• [WRITTEN REQUEST]
Output the entries from the line containing "Open the Meldingen" up to and including the line containing "Looking at the" as a numbered list, omitting blank lines.

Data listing
• • • • • • •

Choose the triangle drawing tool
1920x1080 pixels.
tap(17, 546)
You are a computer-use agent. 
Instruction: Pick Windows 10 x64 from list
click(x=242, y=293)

• • • • • • •

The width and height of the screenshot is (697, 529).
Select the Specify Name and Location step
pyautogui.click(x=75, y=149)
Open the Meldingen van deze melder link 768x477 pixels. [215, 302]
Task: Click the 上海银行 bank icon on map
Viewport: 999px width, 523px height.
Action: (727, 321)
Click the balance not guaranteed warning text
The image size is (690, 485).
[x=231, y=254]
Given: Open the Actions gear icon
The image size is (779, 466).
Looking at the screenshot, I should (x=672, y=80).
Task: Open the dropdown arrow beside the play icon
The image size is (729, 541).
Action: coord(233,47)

• • • • • • •

• [EXERCISE ANSWER]
1. Open the Meldingen van deze melder link 768x477 pixels. [215, 302]
2. Task: Click the 上海银行 bank icon on map
3. Viewport: 999px width, 523px height.
4. Action: (727, 321)
5. Click the balance not guaranteed warning text
6. The image size is (690, 485).
7. [x=231, y=254]
8. Given: Open the Actions gear icon
9. The image size is (779, 466).
10. Looking at the screenshot, I should (x=672, y=80).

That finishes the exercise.